Псалмы П. Хухеля: трансформация библейского жанра
Автор: Горбунова Екатерина Александровна
Журнал: Вестник Пермского университета. Российская и зарубежная филология @vestnik-psu-philology
Рубрика: Литература в контексте культуры
Статья в выпуске: 4 (36), 2016 года.
Бесплатный доступ
Статья посвящена трансформации библейского жанра псалом в немецкоязычной поэзии на примере творчества немецкого поэта Петера Хухеля. Анализируются три стихотворения под названием «Псалом». Особый интерес представляет взаимосвязь содержания библейского жанра с его формой. П. Хухель трансформирует традиционное понимание жанра псалма, его форму, а также многие аспекты его содержания. Тематика первого псалма наполнена женскими образами, в нем переплетаются библейские и языческие мотивы. Второй псалом носит политический характер и отражает реакцию поэта на события того времени. Примечательно, что изначально данный псалом носил другое название - «Bombe gegen Bombe», затем поэт переименовывает его, проводя тем самым параллель между содержанием стихотворения и религиозными мотивами в нём. Для третьего произведения - «Winterpsalm» - характерны пейзажные мотивы и персонификация природы, передающая внутреннее состояние лирического героя, находящегося в изоляции.
^^^^
**ЗАДАНИЕ 1**
Ответьте по аннотации о псалмах П. Хухеля:
(a) Сколько стихотворений под названием «Псалом» в ней анализируется?
(b) Как первоначально назывался второй псалом?
(c) Какие мотивы характерны для «Winterpsalm»?
Аннотация и записи — отдельные материалы, никак не связанные между собой.

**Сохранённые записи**
^^^^
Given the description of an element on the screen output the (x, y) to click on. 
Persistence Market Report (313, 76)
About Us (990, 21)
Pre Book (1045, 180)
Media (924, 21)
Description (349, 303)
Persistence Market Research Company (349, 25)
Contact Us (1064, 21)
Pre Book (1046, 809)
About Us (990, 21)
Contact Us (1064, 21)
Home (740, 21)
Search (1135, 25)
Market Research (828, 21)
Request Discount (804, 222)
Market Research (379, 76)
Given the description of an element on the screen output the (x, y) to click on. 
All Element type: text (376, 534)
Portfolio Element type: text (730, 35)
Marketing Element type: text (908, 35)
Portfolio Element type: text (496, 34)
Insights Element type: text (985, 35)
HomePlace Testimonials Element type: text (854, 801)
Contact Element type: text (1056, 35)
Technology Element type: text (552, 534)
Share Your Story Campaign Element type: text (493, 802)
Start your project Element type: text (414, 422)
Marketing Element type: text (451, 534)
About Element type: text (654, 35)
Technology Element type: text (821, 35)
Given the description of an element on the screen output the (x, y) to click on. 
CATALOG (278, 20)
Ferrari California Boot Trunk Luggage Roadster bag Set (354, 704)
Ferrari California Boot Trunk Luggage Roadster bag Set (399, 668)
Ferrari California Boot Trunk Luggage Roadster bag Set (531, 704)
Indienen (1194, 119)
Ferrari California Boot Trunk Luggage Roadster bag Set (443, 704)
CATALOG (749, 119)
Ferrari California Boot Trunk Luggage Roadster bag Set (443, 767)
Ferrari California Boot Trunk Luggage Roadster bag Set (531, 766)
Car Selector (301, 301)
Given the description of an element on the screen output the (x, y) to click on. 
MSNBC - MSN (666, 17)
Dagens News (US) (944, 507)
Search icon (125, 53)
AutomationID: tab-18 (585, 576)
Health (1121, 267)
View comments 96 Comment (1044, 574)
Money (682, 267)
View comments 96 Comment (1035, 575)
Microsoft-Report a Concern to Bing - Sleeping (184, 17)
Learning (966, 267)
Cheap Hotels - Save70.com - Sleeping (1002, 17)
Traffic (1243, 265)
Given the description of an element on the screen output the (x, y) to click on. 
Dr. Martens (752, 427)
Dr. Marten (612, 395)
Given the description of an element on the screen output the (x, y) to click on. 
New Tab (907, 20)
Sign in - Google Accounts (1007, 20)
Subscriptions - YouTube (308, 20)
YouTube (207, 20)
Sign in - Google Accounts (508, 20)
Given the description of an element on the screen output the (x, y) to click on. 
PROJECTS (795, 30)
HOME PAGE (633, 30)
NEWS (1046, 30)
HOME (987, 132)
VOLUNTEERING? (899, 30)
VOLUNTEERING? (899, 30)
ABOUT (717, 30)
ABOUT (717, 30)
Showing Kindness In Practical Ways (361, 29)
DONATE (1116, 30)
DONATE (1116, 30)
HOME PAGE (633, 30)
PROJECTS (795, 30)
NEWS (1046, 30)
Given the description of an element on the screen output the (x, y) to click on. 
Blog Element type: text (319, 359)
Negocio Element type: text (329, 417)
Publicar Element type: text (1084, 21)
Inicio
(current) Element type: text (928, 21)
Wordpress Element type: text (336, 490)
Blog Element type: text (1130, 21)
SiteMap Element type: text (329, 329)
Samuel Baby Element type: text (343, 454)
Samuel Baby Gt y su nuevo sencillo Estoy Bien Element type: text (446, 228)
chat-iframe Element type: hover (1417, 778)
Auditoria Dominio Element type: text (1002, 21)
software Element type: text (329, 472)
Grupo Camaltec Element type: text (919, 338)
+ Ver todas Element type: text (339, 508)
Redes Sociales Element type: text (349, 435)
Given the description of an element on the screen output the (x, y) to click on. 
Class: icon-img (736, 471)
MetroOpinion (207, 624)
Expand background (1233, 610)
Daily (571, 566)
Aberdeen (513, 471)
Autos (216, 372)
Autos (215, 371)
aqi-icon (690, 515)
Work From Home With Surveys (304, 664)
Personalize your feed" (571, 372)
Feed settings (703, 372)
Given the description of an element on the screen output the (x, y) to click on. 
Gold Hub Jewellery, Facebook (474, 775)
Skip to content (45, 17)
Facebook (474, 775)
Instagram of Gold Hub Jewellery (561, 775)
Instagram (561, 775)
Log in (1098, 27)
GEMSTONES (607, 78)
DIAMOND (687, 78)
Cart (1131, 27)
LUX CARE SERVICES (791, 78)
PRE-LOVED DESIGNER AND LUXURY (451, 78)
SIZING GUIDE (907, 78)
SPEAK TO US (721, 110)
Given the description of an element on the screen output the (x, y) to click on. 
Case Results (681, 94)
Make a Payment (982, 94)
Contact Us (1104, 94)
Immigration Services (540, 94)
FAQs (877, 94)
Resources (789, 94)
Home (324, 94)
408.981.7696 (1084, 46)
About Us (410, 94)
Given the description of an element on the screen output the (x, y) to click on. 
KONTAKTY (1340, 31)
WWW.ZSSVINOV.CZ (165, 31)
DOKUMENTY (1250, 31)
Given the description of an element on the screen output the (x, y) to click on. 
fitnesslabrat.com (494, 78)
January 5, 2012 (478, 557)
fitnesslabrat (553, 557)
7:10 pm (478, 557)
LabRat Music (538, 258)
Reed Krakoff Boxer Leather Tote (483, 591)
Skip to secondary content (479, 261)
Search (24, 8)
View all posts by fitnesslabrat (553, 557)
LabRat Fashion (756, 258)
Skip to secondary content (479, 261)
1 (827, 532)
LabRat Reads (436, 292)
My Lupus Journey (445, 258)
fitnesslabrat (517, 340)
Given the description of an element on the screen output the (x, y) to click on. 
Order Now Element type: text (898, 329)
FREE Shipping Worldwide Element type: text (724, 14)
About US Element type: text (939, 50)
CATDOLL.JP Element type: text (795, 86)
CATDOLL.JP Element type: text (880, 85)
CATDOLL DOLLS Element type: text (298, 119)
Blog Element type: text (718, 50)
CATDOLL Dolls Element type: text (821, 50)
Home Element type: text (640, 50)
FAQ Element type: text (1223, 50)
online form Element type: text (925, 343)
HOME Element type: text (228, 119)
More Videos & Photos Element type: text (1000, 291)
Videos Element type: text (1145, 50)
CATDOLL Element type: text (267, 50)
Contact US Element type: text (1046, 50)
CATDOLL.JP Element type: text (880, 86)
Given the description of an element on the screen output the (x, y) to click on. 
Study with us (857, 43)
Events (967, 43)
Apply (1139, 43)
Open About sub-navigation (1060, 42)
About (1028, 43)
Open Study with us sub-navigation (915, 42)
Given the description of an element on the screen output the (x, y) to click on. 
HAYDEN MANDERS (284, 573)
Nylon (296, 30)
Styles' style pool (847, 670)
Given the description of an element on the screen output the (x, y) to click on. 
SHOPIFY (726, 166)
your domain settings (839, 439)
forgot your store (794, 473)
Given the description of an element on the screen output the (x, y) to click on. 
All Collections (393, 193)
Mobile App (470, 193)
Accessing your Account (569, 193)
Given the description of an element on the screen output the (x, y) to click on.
^^^^
**ЗАДАНИЕ 2**
Воспроизведите без изменений строки записей: от самого начала записей до строки с «Subscriptions - YouTube (308, 20)» включительно.

**ОТВЕТ 1**
(a) Три.
(b) «Bombe gegen Bombe».
(c) Пейзажные мотивы и персонификация природы.

**ОТВЕТ 2**
Given the description of an element on the screen output the (x, y) to click on. 
Persistence Market Report (313, 76)
About Us (990, 21)
Pre Book (1045, 180)
Media (924, 21)
Description (349, 303)
Persistence Market Research Company (349, 25)
Contact Us (1064, 21)
Pre Book (1046, 809)
About Us (990, 21)
Contact Us (1064, 21)
Home (740, 21)
Search (1135, 25)
Market Research (828, 21)
Request Discount (804, 222)
Market Research (379, 76)
Given the description of an element on the screen output the (x, y) to click on. 
All Element type: text (376, 534)
Portfolio Element type: text (730, 35)
Marketing Element type: text (908, 35)
Portfolio Element type: text (496, 34)
Insights Element type: text (985, 35)
HomePlace Testimonials Element type: text (854, 801)
Contact Element type: text (1056, 35)
Technology Element type: text (552, 534)
Share Your Story Campaign Element type: text (493, 802)
Start your project Element type: text (414, 422)
Marketing Element type: text (451, 534)
About Element type: text (654, 35)
Technology Element type: text (821, 35)
Given the description of an element on the screen output the (x, y) to click on. 
CATALOG (278, 20)
Ferrari California Boot Trunk Luggage Roadster bag Set (354, 704)
Ferrari California Boot Trunk Luggage Roadster bag Set (399, 668)
Ferrari California Boot Trunk Luggage Roadster bag Set (531, 704)
Indienen (1194, 119)
Ferrari California Boot Trunk Luggage Roadster bag Set (443, 704)
CATALOG (749, 119)
Ferrari California Boot Trunk Luggage Roadster bag Set (443, 767)
Ferrari California Boot Trunk Luggage Roadster bag Set (531, 766)
Car Selector (301, 301)
Given the description of an element on the screen output the (x, y) to click on. 
MSNBC - MSN (666, 17)
Dagens News (US) (944, 507)
Search icon (125, 53)
AutomationID: tab-18 (585, 576)
Health (1121, 267)
View comments 96 Comment (1044, 574)
Money (682, 267)
View comments 96 Comment (1035, 575)
Microsoft-Report a Concern to Bing - Sleeping (184, 17)
Learning (966, 267)
Cheap Hotels - Save70.com - Sleeping (1002, 17)
Traffic (1243, 265)
Given the description of an element on the screen output the (x, y) to click on. 
Dr. Martens (752, 427)
Dr. Marten (612, 395)
Given the description of an element on the screen output the (x, y) to click on. 
New Tab (907, 20)
Sign in - Google Accounts (1007, 20)
Subscriptions - YouTube (308, 20)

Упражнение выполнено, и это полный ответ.